Some tough decisions lie ahead.
While the Ford F-150 remains the best-selling vehicle and pickup truck in the US, Ford Motor Company as a whole has just reported some troubling news. In an official announcement, the automaker said its second-quarter loss will be around $5 billion - more than doubling the first-quarter's $2 billion financial loss. However, company executives stressed there's enough cash on hand to sustain things through the rest of the year.
"We believe the company's cash is sufficient to take us through the end of the year, even with no additional vehicle wholesales or financing actions," said Chief Financial Officer Tim Stone. But the question is what happens after that? Will Ford have enough cash on hand to keep the lights on?
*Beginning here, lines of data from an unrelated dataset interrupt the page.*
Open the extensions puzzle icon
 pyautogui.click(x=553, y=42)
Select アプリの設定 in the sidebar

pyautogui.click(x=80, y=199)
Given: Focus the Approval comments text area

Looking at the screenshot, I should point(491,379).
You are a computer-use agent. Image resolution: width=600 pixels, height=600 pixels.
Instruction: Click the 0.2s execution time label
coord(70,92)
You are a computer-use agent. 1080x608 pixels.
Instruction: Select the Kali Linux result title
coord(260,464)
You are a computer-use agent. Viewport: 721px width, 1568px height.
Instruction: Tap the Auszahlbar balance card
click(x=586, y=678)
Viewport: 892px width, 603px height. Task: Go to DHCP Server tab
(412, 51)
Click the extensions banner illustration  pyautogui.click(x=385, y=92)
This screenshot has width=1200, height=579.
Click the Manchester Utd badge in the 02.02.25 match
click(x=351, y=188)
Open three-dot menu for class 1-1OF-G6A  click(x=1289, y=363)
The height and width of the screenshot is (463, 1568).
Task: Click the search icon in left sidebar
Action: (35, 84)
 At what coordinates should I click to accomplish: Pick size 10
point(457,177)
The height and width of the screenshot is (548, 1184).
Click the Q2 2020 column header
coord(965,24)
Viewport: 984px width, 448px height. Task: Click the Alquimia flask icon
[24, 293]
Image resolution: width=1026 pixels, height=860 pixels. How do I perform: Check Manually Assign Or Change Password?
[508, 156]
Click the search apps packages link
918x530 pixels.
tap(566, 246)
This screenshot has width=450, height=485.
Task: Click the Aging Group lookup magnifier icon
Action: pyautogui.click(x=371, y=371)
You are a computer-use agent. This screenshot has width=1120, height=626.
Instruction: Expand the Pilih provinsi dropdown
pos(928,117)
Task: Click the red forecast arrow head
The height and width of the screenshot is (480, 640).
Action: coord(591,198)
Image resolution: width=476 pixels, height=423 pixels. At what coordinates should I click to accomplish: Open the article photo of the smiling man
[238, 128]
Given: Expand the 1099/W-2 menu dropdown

In all likelihood, some sort of financial long-term plan will be worked out, but there's no doubt the ongoing coronavirus pandemic is a key factor here. To help preserve cash, the Blue Oval has already cut back on management and executive salaries. Slashing spending on future projects has also been initiated.
The most recent example: the joint Rivian-Lincoln luxury EV SUV has officially been canceled. Meanwhile, Ford continues to work with the United Auto Workers to get its US factories up and running, though no firm date has been set. Ford's market value is now set at $20.6 billion, which is less than the $35 billion cash it has on hand. In other words, Ford will probably burn through a fair amount of that cash during the rest of the year until a recovery plan shows results.
But there's a far greater long-term conversation that might have to take place: can Ford survive on its own without outside help? And by outside help we mean a potential merger. During an Automotive News podcast earlier this week, Morgan Stanley analyst Adam Jonas suggested Ford needs to come to terms with new realities.
"They have to reassess: 'What are we in China? What are we really fighting for in Europe?'" Jonas said. "We don't think they can necessarily do what some of their Detroit brethren have done in Europe in terms of a full exit so quickly. But those things have got to be looked at. 'Are we a global automaker anymore?' I know that might be a tough pill to swallow when you're from Ford… but you've just got to rip the Band-Aid off."
One potential way out of this mess is a consolidation or merger with another automaker, such as Volkswagen. The two companies signed a collaboration deal last year, though it only focused on developing commercial vans and mid-size trucks, as well as EVs and autonomous driving technologies. The arrangement does not involve any shared equity. Volkswagen, at least for now, is in far healthier financial shape than Ford and the two sides could possibly find new ways to help one another.